そういう事態になったらもちろんとばっちりを受ける人もいるし、僕も影響を受けるわけだけど、僕自身はあまり自分の生に対する執着がないのでかまわない*1。医者を感情的に責めてるだけの人を指差して「自分の選択を後悔しろよ!」って笑ってやりたい気分。


…と、言いたいところなんだけど、僕には子供や妻など愛する存在があって、そういった存在が医療崩壊のせいで助からなくなったら、世の中を恨んでも恨みきれない思いになるだろう。
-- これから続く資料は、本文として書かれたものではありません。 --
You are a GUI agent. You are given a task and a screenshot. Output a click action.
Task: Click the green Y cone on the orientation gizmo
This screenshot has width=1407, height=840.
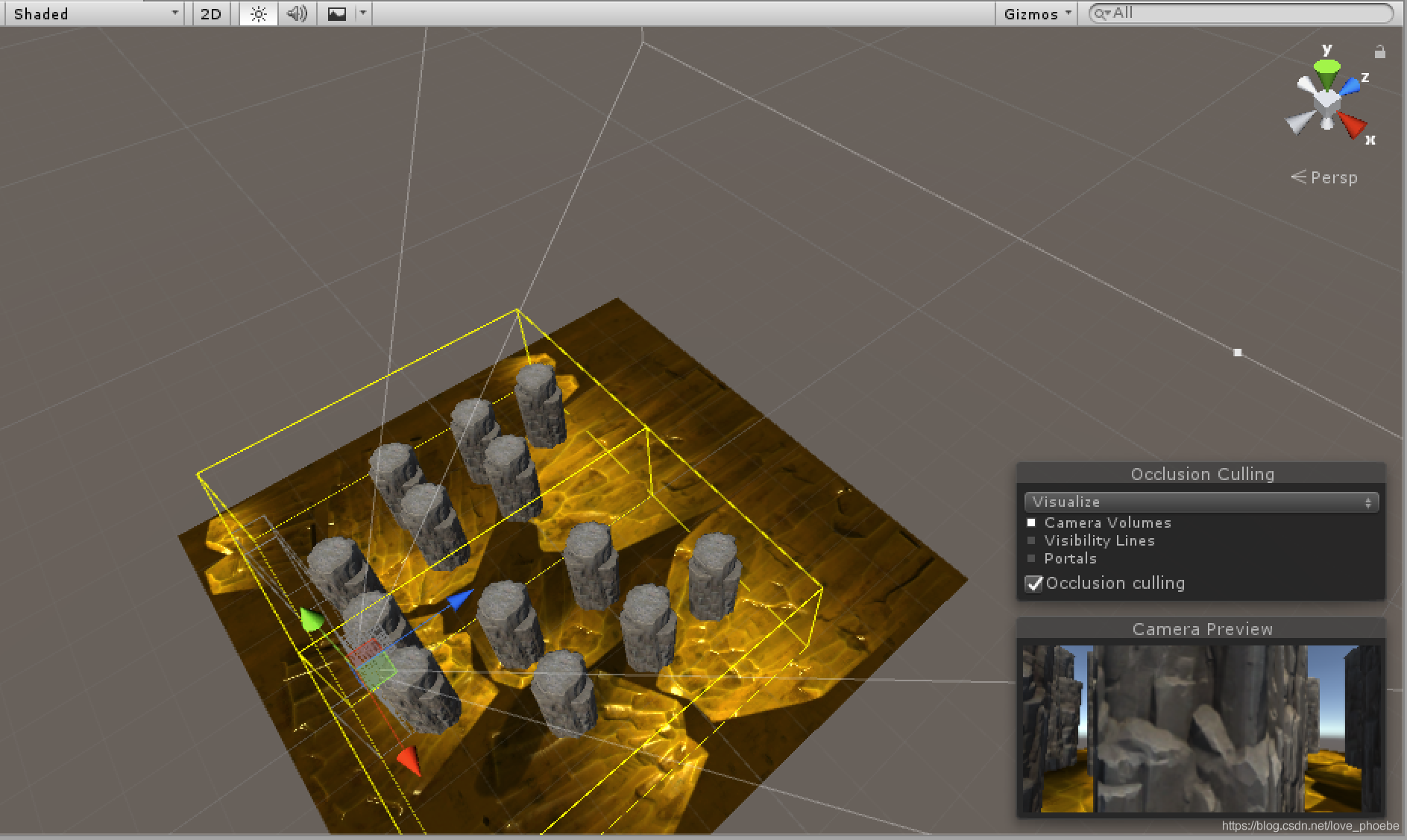[x=1326, y=68]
きっと、こういう感情については医者を責めることが正しいと思っている人も同じだよね?


医療崩壊を理解しようとしない人、正しい情報に触れながらも、それじゃあ救いがないからって間違った(安易な)情報を自ら選んだ人、そういう人は確かに愚かなんだけど、残念ながら、僕は知っている。そもそも人間が本質的に愚かなんだってこと。僕はたまたま医療崩壊が医師の怠慢なんて原因じゃないことも知ってるし、医師の怠慢だなんて考えが医療崩壊を進めて、こと医療については今より酷い世の中に突き進むことを理解してるだけ。僕だって、知らない分野では同じぐらいかもっと酷く間違っていることもあるんだろうとは思う。


でも、でもね。命に関わる問題だよ?平気で何万人とか何十万人の命に関わる問題だよ?愚かだとかなんだとか言ってる場合じゃないって分かるよね??
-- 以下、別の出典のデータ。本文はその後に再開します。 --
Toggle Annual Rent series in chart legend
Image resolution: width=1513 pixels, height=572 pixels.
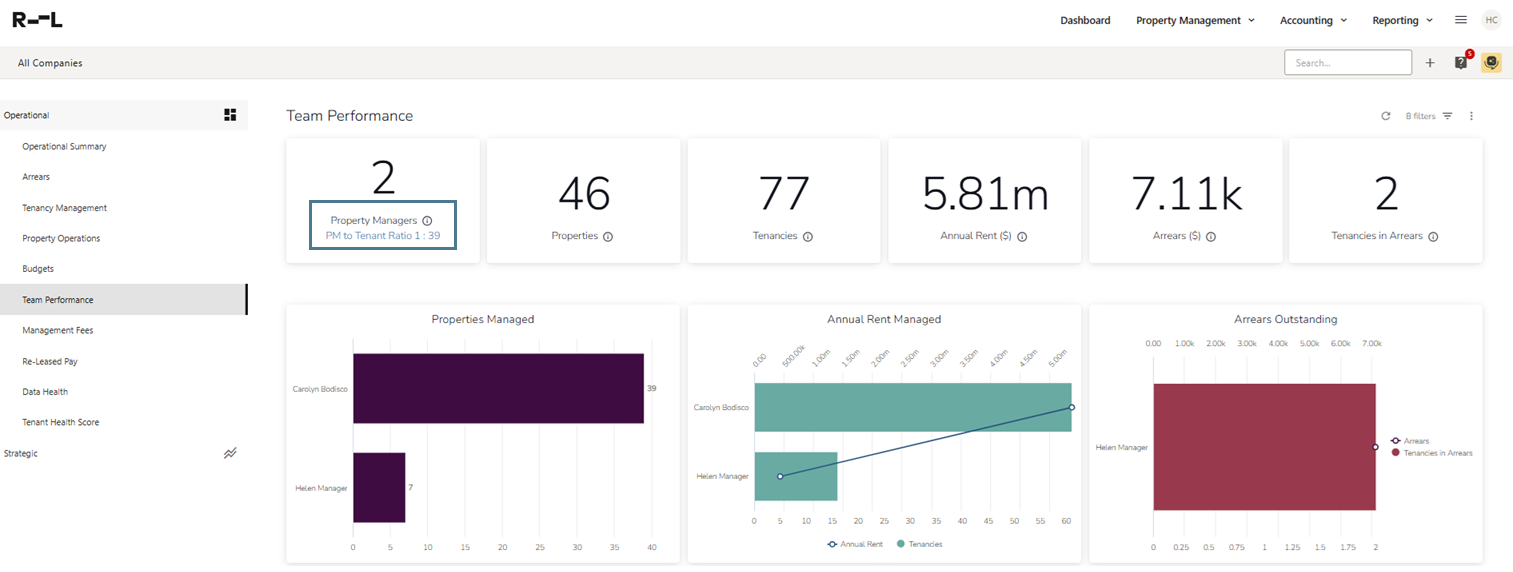click(x=855, y=544)
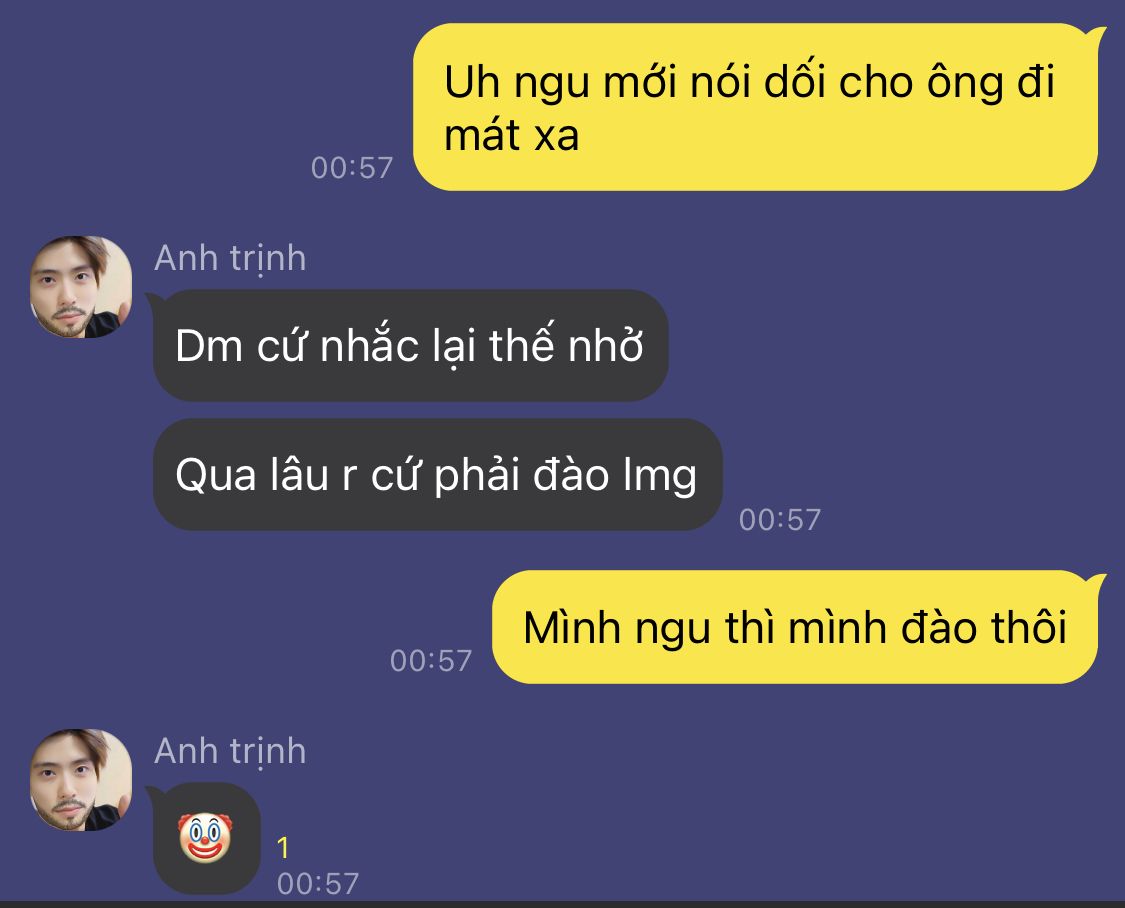Click the 00:57 timestamp beside "Mình ngu" bubble
1125x908 pixels.
pos(430,661)
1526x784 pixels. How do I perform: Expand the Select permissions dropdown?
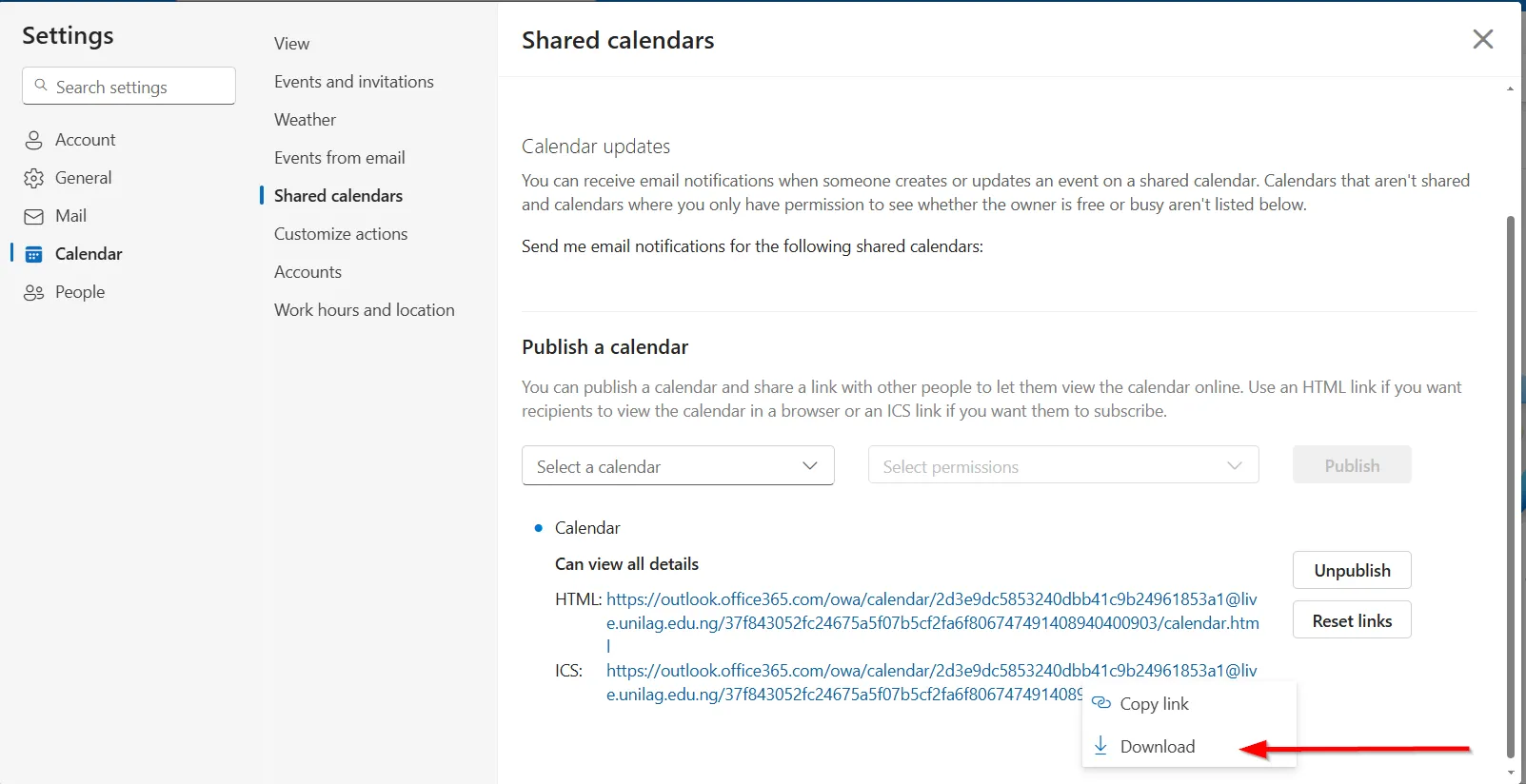click(1062, 466)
あなたが子供好きなら、もっともっと重大な問題。自分の子供から問い詰められてもしょうがないよ。

「お父さん(お母さん)は、なんで医療崩壊をちゃんと理解しようとしなかったの?なんで医者を責めてやめさせてしまったの?」
「お父さん(お母さん)が、僕を愛しているならわかるよね?僕がどんなに自分の子供を助けたかったのか。」

日本が向かう医療崩壊の形と言われている英国*2では、「妊婦が出血しました」→「残念でした…諦めて下さい」なんてことも普通にあるとか。誰が、そんな医療にしたの?

医療は確実じゃない。人はいつか必ず死ぬ。どんなに頑張っても助けられない命はたくさんある。でもね、今、医療崩壊の現実を知ってきちんと対処すれば救える命だって無数にある。
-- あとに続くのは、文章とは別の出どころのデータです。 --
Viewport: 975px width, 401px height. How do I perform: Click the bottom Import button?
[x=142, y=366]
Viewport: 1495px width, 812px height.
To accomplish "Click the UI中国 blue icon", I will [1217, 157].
まだ医療崩壊について知らない人は『医療崩壊―「立ち去り型サボタージュ」とは何か』辺りを読んでもらえればいいと思う。


手っ取り早く認識を改めたい人はまず、救急の問題から。以下のリンクをどうぞ。


黒影さんのところでも理解するために役立つ情報があがってる。


「もう医療崩壊は止められない。」「崩壊したあとにどうするかだ。」という人もいる。そうかもしれない。でも、今できることがあるのならば何もやらないよりはまし。自己満足といわれようが「お父さんは、できる限りのことをやったよ」といえる方がいいでしょ?

*1:本当に死ぬという状況になったことがないから、あくまで今の気持ち。実際にその状況になったら暴れるかもしれないけどね。

*2:Webだと医療崩壊後は、金持ちだけが医療を受けられるアメリカ型医療になるみたいな話が多いけど、日本は英国型の崩壊という方が個人的にしっくりきた。